Rather, petitioner argues that, even if the reports did not fall under an accepted hearsay exception, the trial court should not have applied the rule against hearsay evidence in a "pedantic and wooden manner and exclude reliable and probative evidence." (Petition, 88-CV-3822, at 31.) Even assuming, arguendo, that petitioner is correct in asserting that the trial court should have admitted these reports under some general hearsay exception similar to Fed. R. Evid. 803(24), this Court is limited in its habeas review only to considering whether the challenged ruling involved error of constitutional magnitude. See, e.g., Richmond v. Lewis, 506 U.S. 40, 121 L. Ed. 2d 411, 113 S. Ct. 528, 536 (1992); Estelle v. McGuire, 502 U.S. 62, 112 S. Ct. 475, 480, 116 L. Ed. 2d 385 (1991). That is, the error must have deprived petitioner of a fundamentally fair trial. Rosario, 839 F.2d at 924 (citing Chambers, 410 U.S. at 294; Taylor v. Curry, 708 F.2d 886, 891 (2d Cir.), cert denied, 464 U.S. 1000, 78 L. Ed. 2d 694, 104 S. Ct. 503 (1983); Roberts v. Scully, 875 F. Supp. 182, 188-89 (S.D.N.Y. 1995).
"It is the materiality of the excluded evidence to the presentation of the defense that determines whether a defendant has been deprived of a fundamentally fair trial." Rosario, 839 F.2d at 925 (citing Taylor, 708 F.2d at 891). Materiality has been interpreted to mean that "'if there is no reasonable doubt about guilt whether or not the additional evidence is considered, there is no justification for a new trial. On the other hand, if the verdict is already of questionable validity, additional evidence of relatively minor importance might be sufficient to create a reasonable doubt.'" Rosario, 839 F.2d at 925 (quoting United States v. Agurs, 427 U.S. 97, 112-113, 49 L. Ed. 2d 342, 96 S. Ct. 2392 (1976)).

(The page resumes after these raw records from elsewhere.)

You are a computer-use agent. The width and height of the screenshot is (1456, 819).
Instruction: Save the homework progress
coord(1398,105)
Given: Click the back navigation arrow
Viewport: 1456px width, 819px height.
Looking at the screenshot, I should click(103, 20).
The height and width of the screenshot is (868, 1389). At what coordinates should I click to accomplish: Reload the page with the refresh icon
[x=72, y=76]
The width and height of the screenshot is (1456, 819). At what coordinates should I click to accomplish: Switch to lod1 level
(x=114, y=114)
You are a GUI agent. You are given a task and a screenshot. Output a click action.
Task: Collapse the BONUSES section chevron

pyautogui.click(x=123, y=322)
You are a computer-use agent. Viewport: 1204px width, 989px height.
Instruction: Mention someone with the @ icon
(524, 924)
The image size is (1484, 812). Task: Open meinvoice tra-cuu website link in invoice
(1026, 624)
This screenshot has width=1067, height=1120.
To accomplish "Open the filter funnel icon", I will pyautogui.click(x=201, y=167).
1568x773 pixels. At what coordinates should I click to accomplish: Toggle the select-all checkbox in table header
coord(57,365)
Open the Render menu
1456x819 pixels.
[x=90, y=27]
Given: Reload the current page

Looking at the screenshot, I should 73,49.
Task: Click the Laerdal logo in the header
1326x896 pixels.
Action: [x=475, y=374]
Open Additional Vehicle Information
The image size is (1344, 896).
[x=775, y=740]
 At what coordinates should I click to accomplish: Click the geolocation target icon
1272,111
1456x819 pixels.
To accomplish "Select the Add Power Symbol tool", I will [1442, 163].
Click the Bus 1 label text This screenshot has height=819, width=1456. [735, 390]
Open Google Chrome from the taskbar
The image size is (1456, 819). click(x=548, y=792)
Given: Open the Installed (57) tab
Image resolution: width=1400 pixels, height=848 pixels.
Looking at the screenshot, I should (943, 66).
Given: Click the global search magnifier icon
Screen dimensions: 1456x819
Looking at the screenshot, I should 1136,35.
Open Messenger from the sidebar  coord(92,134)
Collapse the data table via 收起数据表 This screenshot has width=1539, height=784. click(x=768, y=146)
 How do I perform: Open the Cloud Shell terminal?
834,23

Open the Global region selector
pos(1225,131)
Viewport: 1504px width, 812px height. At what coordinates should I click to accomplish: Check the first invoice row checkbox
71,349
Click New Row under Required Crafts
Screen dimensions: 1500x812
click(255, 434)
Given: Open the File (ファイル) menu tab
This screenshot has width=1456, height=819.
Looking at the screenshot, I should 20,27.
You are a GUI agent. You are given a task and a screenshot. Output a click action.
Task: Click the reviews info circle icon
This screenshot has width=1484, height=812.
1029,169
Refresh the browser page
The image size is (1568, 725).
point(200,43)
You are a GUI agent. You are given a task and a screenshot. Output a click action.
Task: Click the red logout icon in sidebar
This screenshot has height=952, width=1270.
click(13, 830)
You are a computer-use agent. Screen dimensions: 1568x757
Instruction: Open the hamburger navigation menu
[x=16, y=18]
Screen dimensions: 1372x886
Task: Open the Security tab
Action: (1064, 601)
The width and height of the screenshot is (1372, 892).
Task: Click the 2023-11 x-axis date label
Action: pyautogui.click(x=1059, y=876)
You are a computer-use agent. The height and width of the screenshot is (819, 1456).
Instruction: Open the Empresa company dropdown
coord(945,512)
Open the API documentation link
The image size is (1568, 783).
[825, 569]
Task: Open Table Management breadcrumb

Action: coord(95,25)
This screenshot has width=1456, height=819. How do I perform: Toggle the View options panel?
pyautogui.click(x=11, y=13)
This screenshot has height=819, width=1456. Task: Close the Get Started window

The excluded evidence would not have raised reasonable doubt about guilt. First, Petitioner's counsel was able to cross-examine Evola in detail regarding his report:
Q.: And could you tell us whether or not the complaint report contains a space concerning itself and dealing itself with persons who are wanted in connection with a particular incident?